**REQUIREMENT:**
Type out the whole listing again exactly, pictures omitted.

**DATA:**

....

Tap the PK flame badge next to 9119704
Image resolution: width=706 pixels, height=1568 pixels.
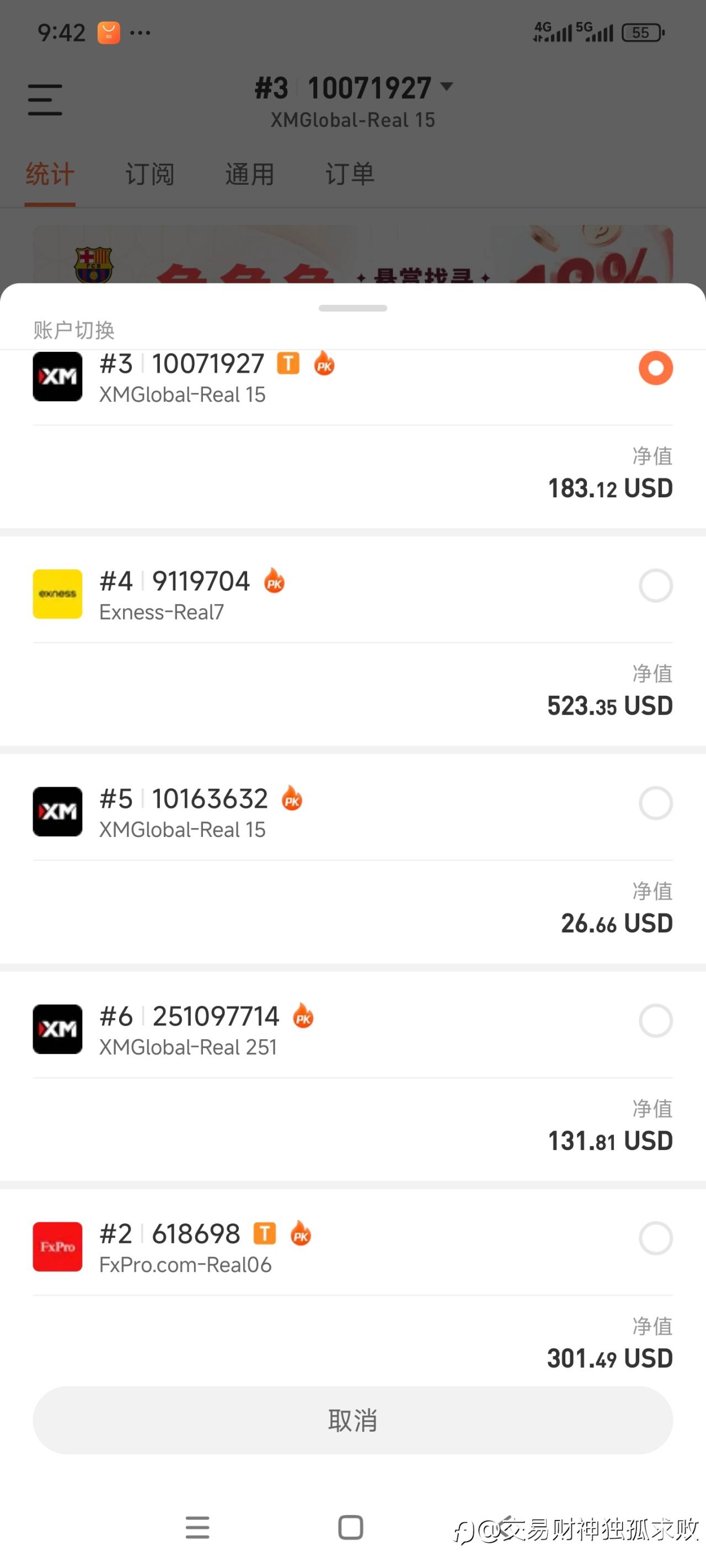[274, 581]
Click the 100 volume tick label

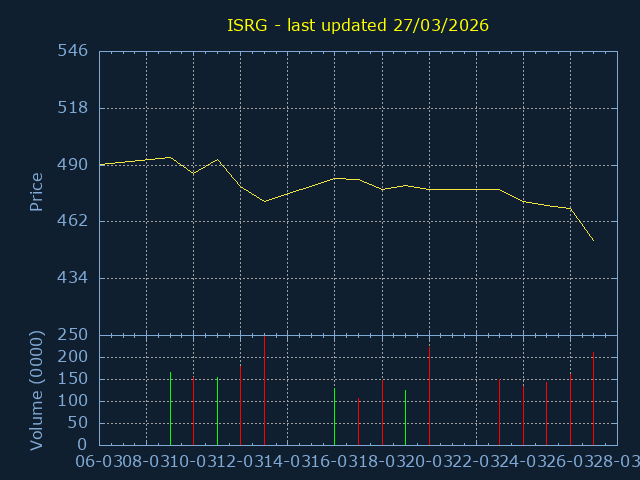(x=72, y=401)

....

**EXPECTED OUTPUT:**
Tap the PK flame badge next to 9119704
Image resolution: width=706 pixels, height=1568 pixels.
[274, 581]
Click the 100 volume tick label

(x=72, y=401)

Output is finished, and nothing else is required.